**TEXTO FORNECIDO**:
Promotor inclui mãe como ré no processo e remete à Justiça nesta quinta-feira

Renê Moreira - Especial para o Estado,

02 Janeiro 2014 | 16h54

FRANCA - O Ministério Público encaminhará nesta tarde à Justiça o processo referente à morte do menino Joaquim Ponte Marques, de 3 anos, ocorrida em novembro passado em Ribeirão Preto. Na ação o promotor Marcus Túlio Nicolino acrescentou a mãe da criança, Natália Ponte, como ré e também pede sua prisão até que o caso seja julgado. Se condenada, em razão dos agravantes, a pena pode chegar a 15 anos de prisão.

O padrasto Guilherme Rayme Longo será denunciado por homicídio doloso triplamente qualificado, cuja pena pode ser três vezes maior que a da companheira. O Ministério Público quer ainda que o padrasto permaneça preso até o julgamento e que a mãe de Joaquim volte para a cadeia. Ela já esteve encarcerada por um mês e foi solta no último dia 11. O promotor acredita que a Justiça vai se posicionar de forma rápida e o pedido de prisão deve ser definido já nesta sexta, dia 3.

**DADOS REGISTRADOS**:
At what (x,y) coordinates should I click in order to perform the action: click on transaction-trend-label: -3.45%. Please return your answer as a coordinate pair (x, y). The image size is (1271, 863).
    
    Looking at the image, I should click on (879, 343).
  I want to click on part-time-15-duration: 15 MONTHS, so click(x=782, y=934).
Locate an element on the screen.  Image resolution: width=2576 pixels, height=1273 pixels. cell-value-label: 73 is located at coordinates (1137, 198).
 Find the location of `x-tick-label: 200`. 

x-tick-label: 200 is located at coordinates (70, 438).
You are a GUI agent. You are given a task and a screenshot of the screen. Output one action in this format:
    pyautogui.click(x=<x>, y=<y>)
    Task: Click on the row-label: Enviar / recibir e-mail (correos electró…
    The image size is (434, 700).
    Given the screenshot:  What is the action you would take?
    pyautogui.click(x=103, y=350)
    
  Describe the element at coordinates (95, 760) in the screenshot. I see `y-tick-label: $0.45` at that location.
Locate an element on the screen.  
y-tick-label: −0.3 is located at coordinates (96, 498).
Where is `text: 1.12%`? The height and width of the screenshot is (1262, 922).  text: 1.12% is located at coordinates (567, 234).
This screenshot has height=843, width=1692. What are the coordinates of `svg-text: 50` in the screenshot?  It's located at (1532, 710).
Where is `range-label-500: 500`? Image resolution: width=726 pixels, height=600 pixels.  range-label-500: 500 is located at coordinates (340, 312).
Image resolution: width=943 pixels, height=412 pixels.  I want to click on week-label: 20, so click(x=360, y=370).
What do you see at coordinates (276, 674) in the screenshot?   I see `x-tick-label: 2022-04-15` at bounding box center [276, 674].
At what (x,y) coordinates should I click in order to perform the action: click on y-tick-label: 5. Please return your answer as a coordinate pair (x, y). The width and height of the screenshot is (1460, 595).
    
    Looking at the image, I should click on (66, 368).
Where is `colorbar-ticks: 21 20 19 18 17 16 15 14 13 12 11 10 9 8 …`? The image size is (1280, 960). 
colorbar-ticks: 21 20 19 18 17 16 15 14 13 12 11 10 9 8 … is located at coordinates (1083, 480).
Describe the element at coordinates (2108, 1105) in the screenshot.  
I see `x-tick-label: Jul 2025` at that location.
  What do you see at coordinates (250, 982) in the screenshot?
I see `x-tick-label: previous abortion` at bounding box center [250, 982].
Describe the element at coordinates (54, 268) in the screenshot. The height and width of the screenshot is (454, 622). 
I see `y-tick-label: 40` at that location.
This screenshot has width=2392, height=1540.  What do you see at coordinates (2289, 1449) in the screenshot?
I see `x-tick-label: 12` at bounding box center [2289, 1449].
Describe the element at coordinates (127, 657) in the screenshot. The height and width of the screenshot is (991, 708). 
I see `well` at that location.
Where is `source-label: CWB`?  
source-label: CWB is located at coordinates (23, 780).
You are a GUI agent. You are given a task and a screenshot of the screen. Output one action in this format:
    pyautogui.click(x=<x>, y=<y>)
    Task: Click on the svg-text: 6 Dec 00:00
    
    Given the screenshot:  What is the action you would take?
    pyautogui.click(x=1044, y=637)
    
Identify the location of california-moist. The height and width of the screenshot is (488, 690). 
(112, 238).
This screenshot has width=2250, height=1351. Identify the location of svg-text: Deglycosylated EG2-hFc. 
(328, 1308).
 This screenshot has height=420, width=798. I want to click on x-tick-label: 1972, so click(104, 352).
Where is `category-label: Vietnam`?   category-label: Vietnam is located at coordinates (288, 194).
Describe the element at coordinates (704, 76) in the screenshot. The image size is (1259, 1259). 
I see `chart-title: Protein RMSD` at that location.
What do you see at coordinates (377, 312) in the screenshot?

**REQUISITOS DAS TAREFAS**:
[a] Responda às perguntas abaixo com base na notícia sobre o caso Joaquim:
(i) Que idade tinha o menino Joaquim Ponte Marques?
(ii) Por quanto tempo a mãe da criança já esteve encarcerada?
(iii) Em que dia o pedido de prisão deve ser definido?
[b] Indique se cada afirmação concorda com a notícia sobre o caso Joaquim e cite as palavras do texto que decidem a resposta:
(i) O promotor pede que a mãe continue em liberdade até o julgamento.
(ii) O padrasto será denunciado por homicídio doloso triplamente qualificado.
(iii) A morte do menino ocorreu em Franca.
[c] Transcreva literalmente o trecho da notícia sobre o caso Joaquim que vai de "O padrasto Guilherme" até "sexta, dia 3.".

**RESPOSTAS DO EXERCÍCIO**:
[a]
(i) Tinha 3 anos.
(ii) Esteve encarcerada por um mês.
(iii) Deve ser definido na sexta-feira, dia 3.

[b]
(i) Não: "também pede sua prisão até que o caso seja julgado".
(ii) Sim: "O padrasto Guilherme Rayme Longo será denunciado por homicídio doloso triplamente qualificado".
(iii) Não: "ocorrida em novembro passado em Ribeirão Preto".

[c]
O padrasto Guilherme Rayme Longo será denunciado por homicídio doloso triplamente qualificado, cuja pena pode ser três vezes maior que a da companheira. O Ministério Público quer ainda que o padrasto permaneça preso até o julgamento e que a mãe de Joaquim volte para a cadeia. Ela já esteve encarcerada por um mês e foi solta no último dia 11. O promotor acredita que a Justiça vai se posicionar de forma rápida e o pedido de prisão deve ser definido já nesta sexta, dia 3.